Passage for review: Begin
Renew

The Sources of Unemployment

Immigration contributed to the stagnation of U.S. wages since the 1970s.  It became a critical problem with the sudden contraction of employment in 2008. Immigration totaled some 8.7 million people in the 1980s, 13.2 million in the 1990s, and 13.9 million in the 2000-2010 decade.  In the 1990s, they moved into a growing job market.  In the past decade, the market peaked and collapsed. Most of those 13.9 million (plus various aliens working here on “non-immigrant” visas) are competing for jobs in that smaller market, and not always successfully. Immigrant unemployment in 2009 was somewhat higher than the overall official U.S. rate. They continue to come because conditions here are still better than where they came from, and because the migratory pattern is now well established.  There are family and friends here to help the newcomers adjust. Net immigration may have declined in 2009 and 2010 because of the poor job market, but tentative figures for 2011 suggest that the decline has stopped.2

The drive for more immigration comes from big businesses (“multinationals” or “MNCs”), commercial farmers, the construction and hospitality industries seeking cheap labor. They are assisted, unwittingly, by well-meaning people who believe that others should have the opportunity to come here, as our ancestors did. I sympathize with those feelings but believe that they are misguided. We owe something to our own unemployed and to future descendants, and unlimited immigration is a sure way to impoverish our own country.3

Growth in the labor force would not be a problem if they could be accommodated.  The central feature of this past decade has been the accumulation of evidence that we have overstrained our natural support systems. I have summarized the evidence before and will simply direct the reader to two of the relevant papers.4    Growth as we have known it is coming to a close as fossil energy runs down, natural resources grow scarcer and less accessible, and the growth of food production is reversed by shortages of fertilizers and water, desertification, loss of arable land and an increasingly hostile climate. If our “leaders” and their economists would study the evidence, I hope they would realize that further growth of the labor force promises only greater unemployment and poverty.

What Can Be Done? I believe the remedy is apparent: make immigration policy serve the broadest national interest, not the interests of the powerful.  In part, that would be achieved simply by enforcing the laws on the books.  We need to enforce broader rules requiring employers to check social security numbers to weed out illegal aliens in the work force. We need to weed out “sanctuary” cities that protect illegal immigrants. We need to change our immigration law to reduce the numbers in times of high unemployment, as some other countries do.

 Most important, since most immigration is legal immigration, we must bring the annual numbers down from nearly a million to about 200,000. NPG has listed a number of measures that would bring immigration under control.5

 This is all relatively simple, in theory.  In practice, however, it has not happened because of a hopelessly divided nation’s unwillingness to take action.  The first need is to educate ourselves – and particularly our political “leaders” – as to the real consequences of mass immigration.
Passage for review: End
Recorded data: Begin
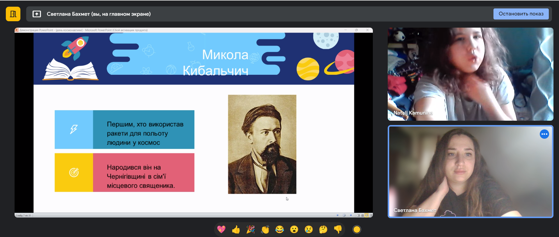Send the party popper reaction
Viewport: 559px width, 237px height.
(251, 229)
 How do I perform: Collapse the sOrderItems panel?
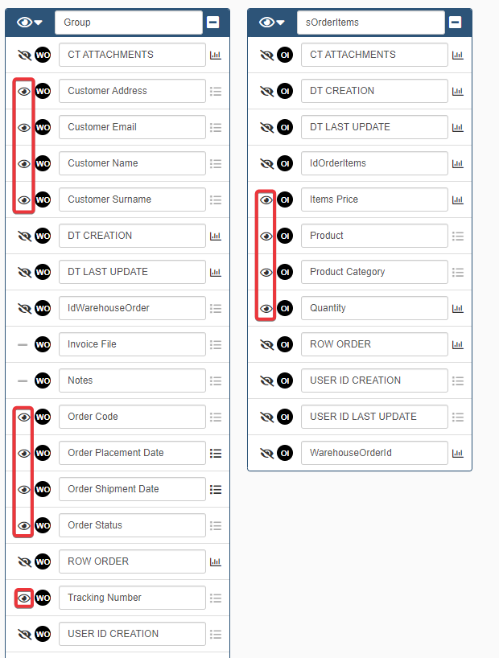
Recorded data: End
Tasks
a. According to the text on unemployment, how many people immigrated to the U.S. in the 1990s?
b. Please rewrite the part of the text on unemployment that opens with "What Can Be" and closes with "other countries do.", replacing "employers" with "companies".
The listing was taken from a separate source.

Outputs in order
a. 13.2 million

b.
What Can Be Done? I believe the remedy is apparent: make immigration policy serve the broadest national interest, not the interests of the powerful.  In part, that would be achieved simply by enforcing the laws on the books.  We need to enforce broader rules requiring companies to check social security numbers to weed out illegal aliens in the work force. We need to weed out “sanctuary” cities that protect illegal immigrants. We need to change our immigration law to reduce the numbers in times of high unemployment, as some other countries do.